Image and video compression schemes may include breaking an image, or frame, into smaller portions, such as blocks, and generating an output bitstream using techniques to minimize the bandwidth utilization of the information included for each block in the output. In some implementations, the information included for each block in the output may be limited by reducing spatial redundancy, reducing temporal redundancy, or a combination thereof. For example, temporal or spatial redundancies may be reduced by predicting a frame, or a portion thereof, based on information available to both the encoder and decoder, and including information representing a difference, or residual, between the predicted frame and the original frame in the encoded bitstream. The residual information may be further compressed by transforming the residual information into transform coefficients, quantizing the transform coefficients, and entropy coding the quantized transform coefficients. Other coding information, such as motion information, may be included in the encoded bitstream, which may include transmitting differential information based on predictions of the encoding information, which may be entropy coded to further reduce the corresponding bandwidth utilization. An encoded bitstream can be decoded to reconstruct the blocks and the source images from the limited information. In some implementations, the accuracy, efficiency, or both, of coding a block using either inter-prediction or intra-prediction may be limited.

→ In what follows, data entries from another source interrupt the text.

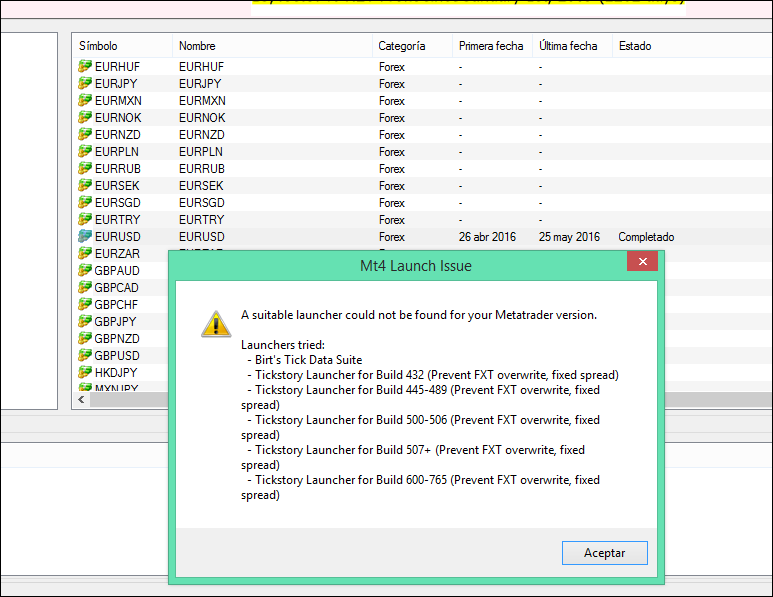Click the EURHUF symbol icon
This screenshot has width=773, height=597.
click(85, 67)
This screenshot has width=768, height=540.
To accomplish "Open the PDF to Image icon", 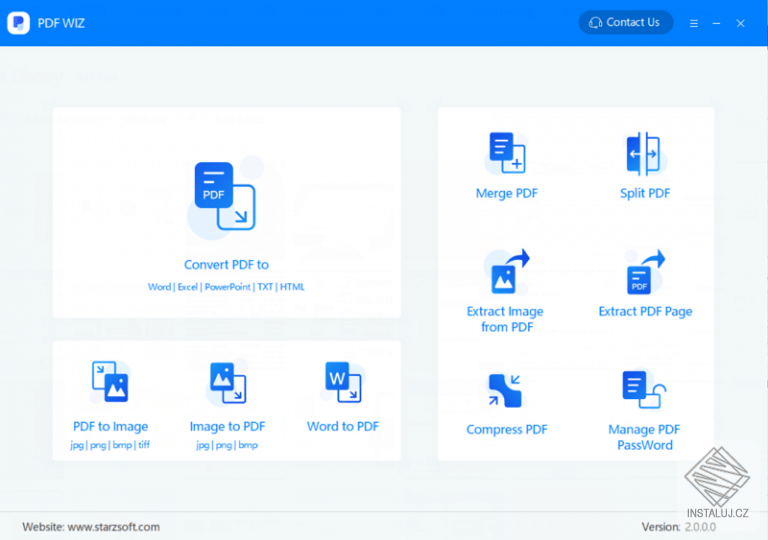I will coord(110,382).
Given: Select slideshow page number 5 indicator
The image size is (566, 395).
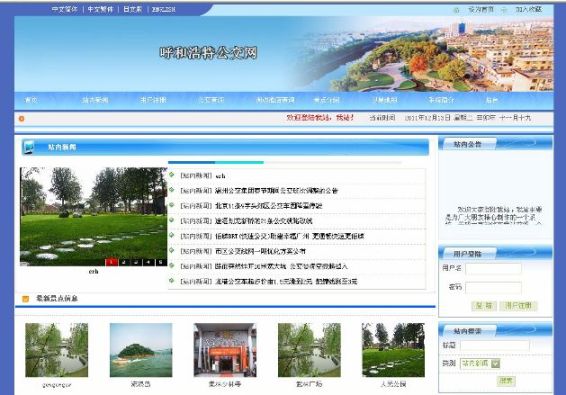Looking at the screenshot, I should pyautogui.click(x=161, y=262).
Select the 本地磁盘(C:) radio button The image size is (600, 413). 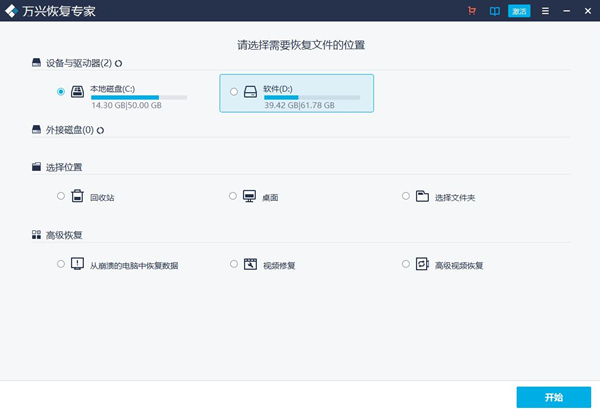click(61, 91)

An encoded image may be decoded and reconstructed to obtain a reconstructed image. A reconstructed image may be a degraded image that differs from the corresponding source image. For example, lossy quantization in the encoding process may lead to artifacts in the reconstructed image. Decoding may include using one or more techniques, such as a deblocking filter, to partially remove or reduce artifacts in the reconstructed image. A machine learning model, such as an artificial neural network (ANN) model for image restoration may improve the accuracy of image restoration relative to ad-hoc techniques. Machine learning models designed to generate a restored image that minimizes differences from the corresponding source image may be relatively complex, such as having many layers, many nodes per layer, or both, and may have relatively high resource utilization.

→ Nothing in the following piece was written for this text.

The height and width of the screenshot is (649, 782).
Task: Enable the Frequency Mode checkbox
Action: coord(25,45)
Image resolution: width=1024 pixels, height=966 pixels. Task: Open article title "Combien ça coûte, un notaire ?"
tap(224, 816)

Implementations of coding, such as encoding or decoding, using guided machine learning restoration may include using machine learning, which may include generating, or training, a predictive model, such as an artificial neural network (ANN) model, using training data. The predictive model may be used to obtain one or more predictions (output values) responsive to input data, such as source images. A trained, or automatically optimized, machine-learning model may be, for example, a guided convolutional neural network. The guided convolutional neural network architecture is such that the output (restored block) is constrained to be in the subspace generated by the output channels of the guided convolutional neural network. By reducing the degrees of freedom in the neural network, relative to other implementations of machine-learning models, such as unguided models, the model complexity may be reduced. For example, coding, such as encoding or decoding, using guided machine learning restoration may include using a machine learning model constrained to output multiple candidate reconstructed images such that the source image is within the subspace defined by the candidate reconstructed images. A reconstructed image may be generated based on a combination of the candidate reconstructed images and guide parameters. The encoder may determine guide parameters using weight optimization, such as least-squares optimization. The encoder may use guided machine learning restoration based on a previously encoded and reconstructed, or partially reconstructed, frame and the identified guide parameters to obtain a restored frame, which may be used as a reference frame for subsequent video coding. The encoder may signal the guide parameters in the output bitstream, along with other encoded frame data, such that a decoder may generate a reconstructed, or partially reconstructed, frame and may perform guided machine learning restoration using the reconstructed frame and the guide parameters signaled by the encoder to obtain a restored frame that may be presented to a user and used for subsequent video coding.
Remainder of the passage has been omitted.